By: Matt Chaney//March 29, 2018
For the first time in 28 years, pay for federal jurors has increased, but it still remains below the federal minimum wage.
The change was included in the $1.3 trillion federal spending bill that passed March 23, The Washington Post reports.
The pay increase comes at the urging of South Carolina Republican Trey Gowdy, Congresswoman Eleanor Holmes Norton, D-District of Columbia, and Congressman Jamie Raskin, D-Maryland.
A press release issued by Norton said that the trio called for the federal government to raise the pay for people serving on federal juries from $40 a day to $50.
The trio wrote a letter to the House Appropriations Subcommittee on Financial Services & General Government asking for the increase.
“While juror compensation was never meant to serve as a substitute for a salary and obviously does not, raising the daily rate of juror compensation to $50 per day would provide some small relief for the sacrifices made by jurors,” the letter said.

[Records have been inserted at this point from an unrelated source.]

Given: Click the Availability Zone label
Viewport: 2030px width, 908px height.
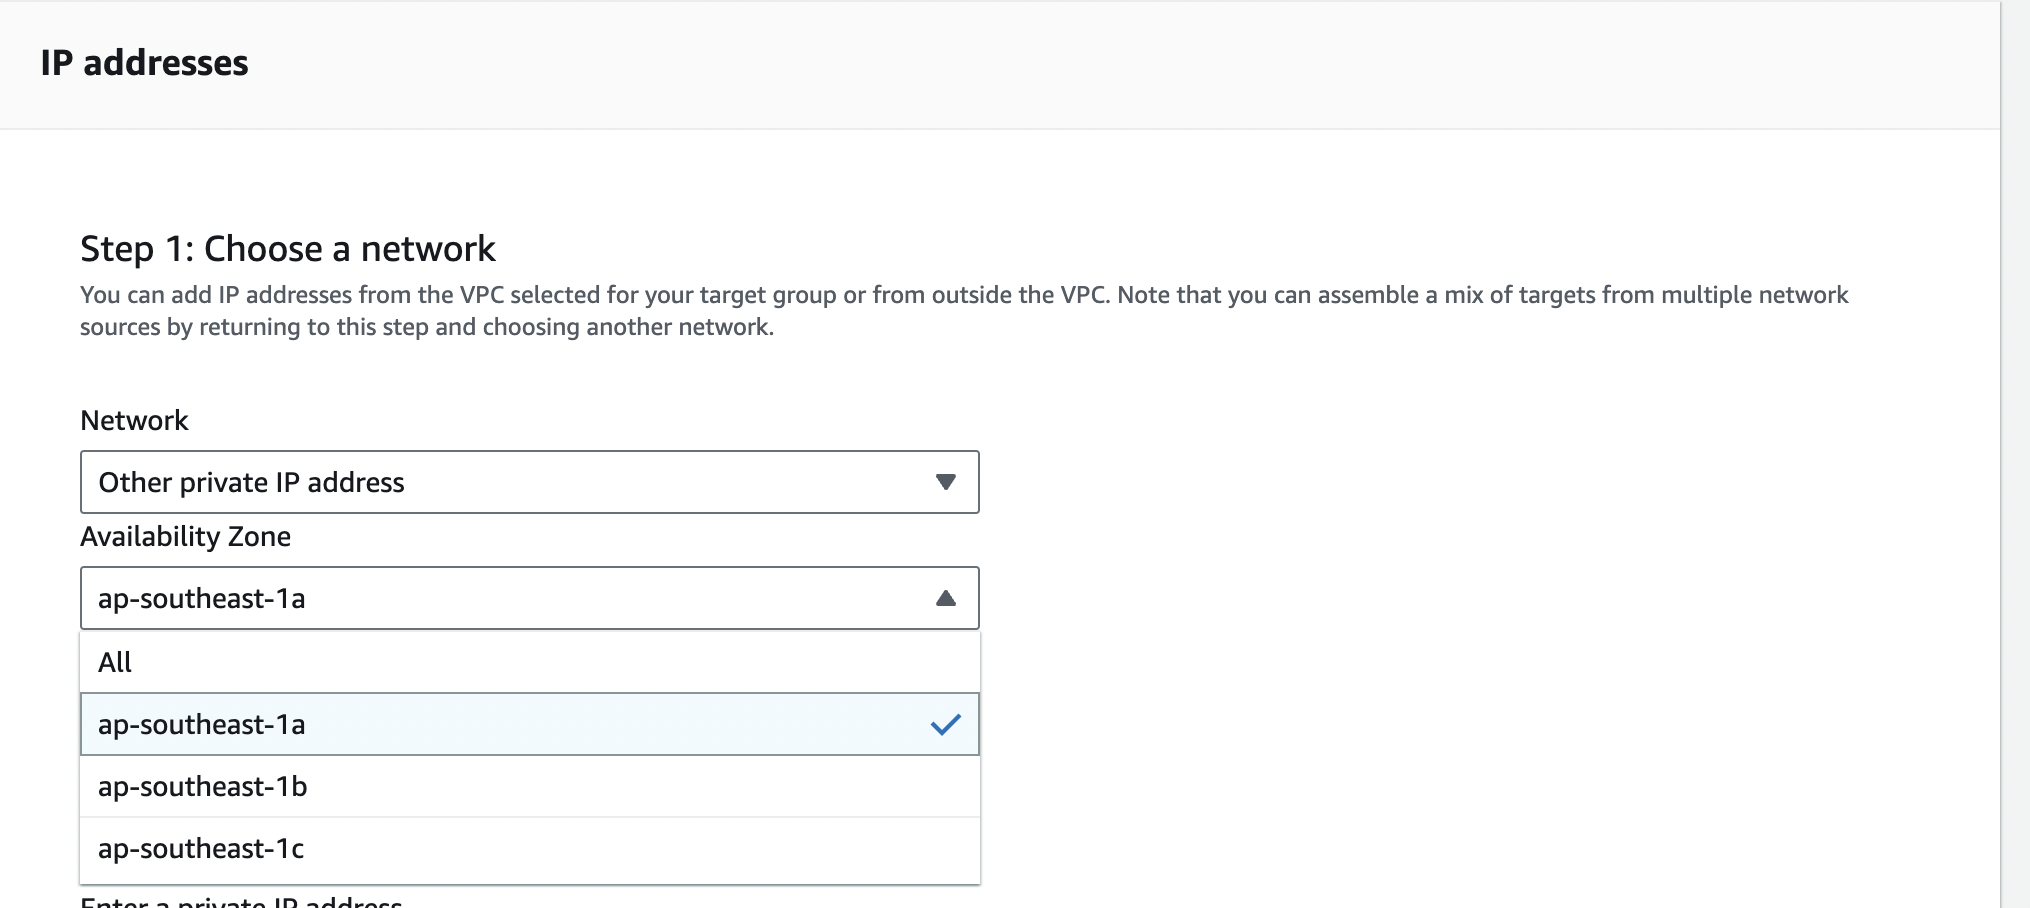Looking at the screenshot, I should tap(185, 537).
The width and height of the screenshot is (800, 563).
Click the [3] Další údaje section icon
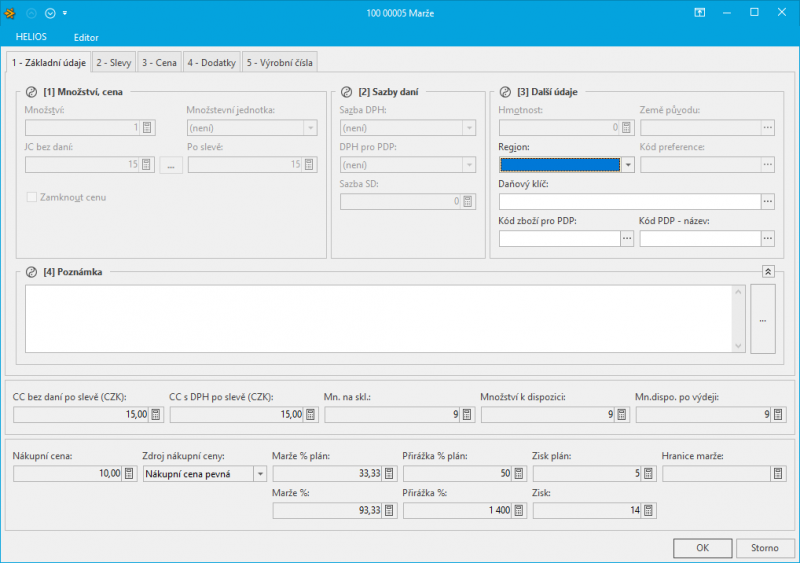pos(505,91)
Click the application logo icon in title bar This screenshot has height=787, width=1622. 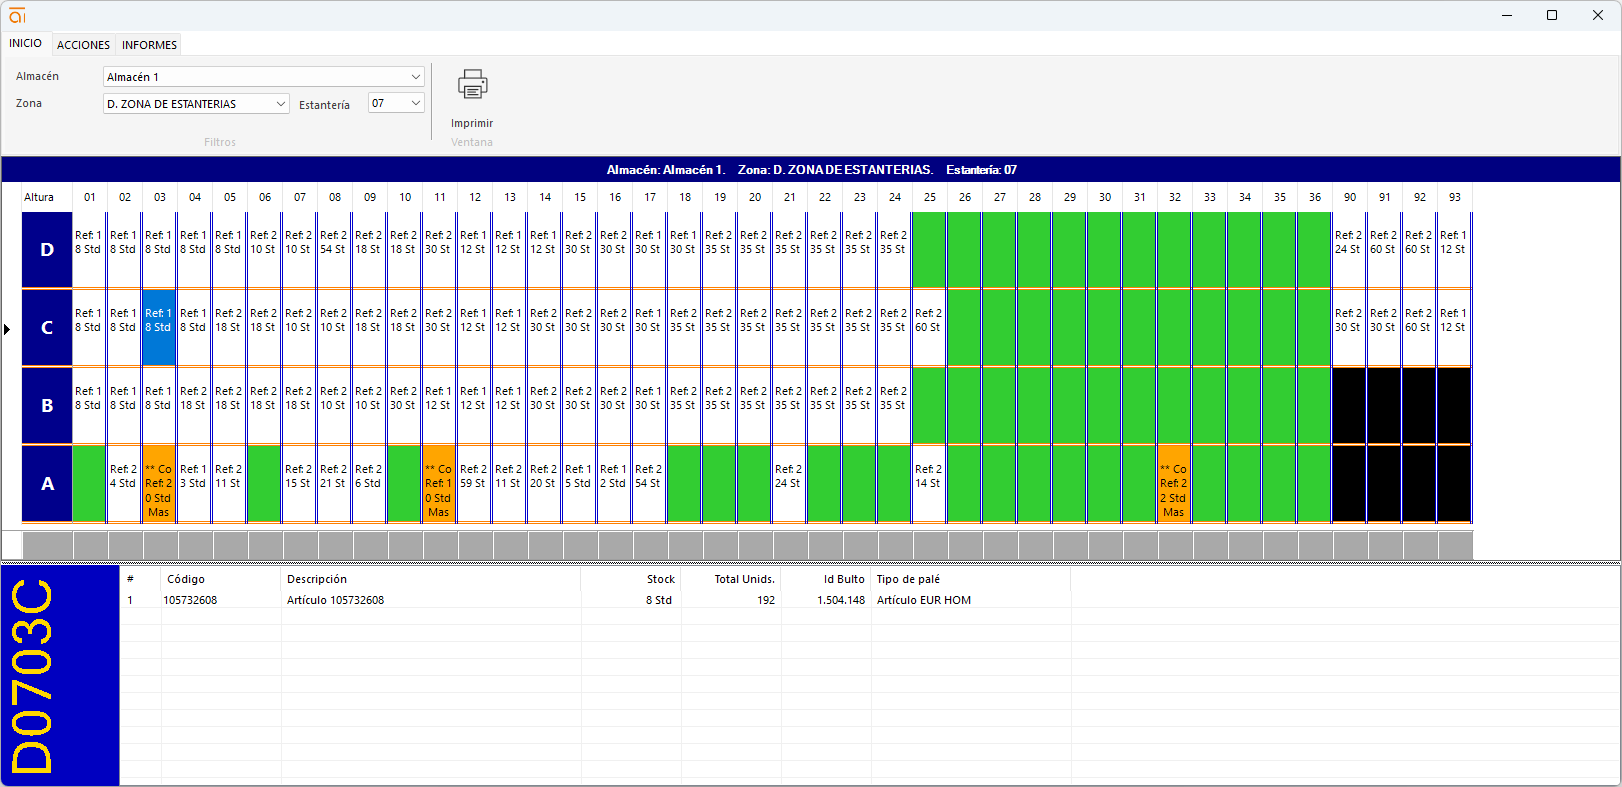point(17,15)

In addition to the increase in starting pay, the spending bill also makes it so that jurors who serve extended periods on petit or grand juries are eligible to receive an additional $10 a day. This would increase jurors pay to close to the minimum wage of $58 a day, but only after extended periods of jury duty.
“This is but a small step in providing reasonable compensation to the people serving this indispensable role in our judicial system,” the letter said.
Eleven other members of Congress also signed the letter.